The companies plan for initial commercialization in the coming months targeting end users in decentralized laboratories in multiple countries in Africa, with the rest of Europe, the Middle East, and Africa (EMEA) to follow.
Genedrive will maintain responsibility for product development, quality management, and manufacturing while Sysmex Europe will be responsible for sales, marketing, customer support, and distribution activities across the EMEA region. The companies will focus on on securing required regulatory approvals in the individual territories of Africa.
"We are very pleased to have Sysmex as our first commercial partner for our HCV test, and our agreement represents an important step to provide access to Genedrive across target countries in the African regions," Genedrive CEO David Budd said in a statement.
The companies believe that there is a major opportunity to support the global challenge of addressing hepatitis C (HCV) if accurate, decentralized diagnostics can be used to identify patients living with HCV and provide access to therapy.

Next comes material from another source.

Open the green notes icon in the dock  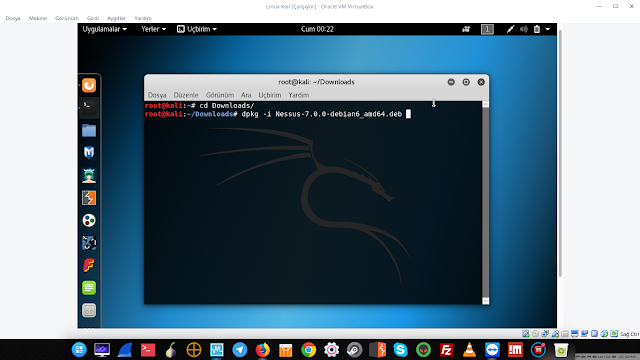point(89,288)
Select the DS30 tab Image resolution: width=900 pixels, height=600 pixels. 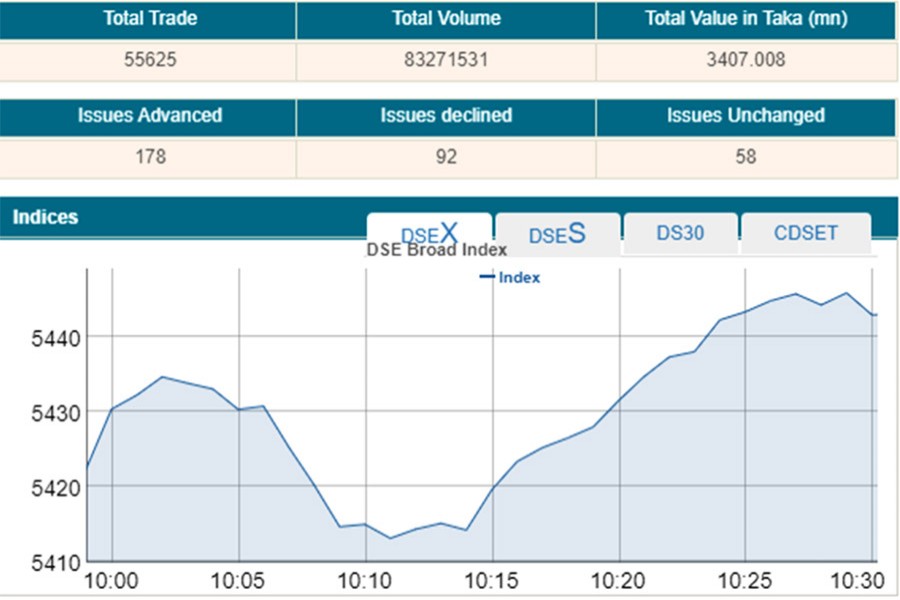pyautogui.click(x=680, y=233)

The Genedrive HCV assay runs on the Genedrive PCR platform, and provides results directly from plasma samples without a separate viral RNA extraction step.
"We expect that providing healthcare professionals [in Africa] with a quick diagnostic result in a decentralized setting will allow them to further improve the management of hepatitis C infections," Sysmex Europe senior executive officer Matthias Voelkel said in a statement.
This agreement follows Genedrive's CE-IVD certification in September for its Genedrive HCV ID kit.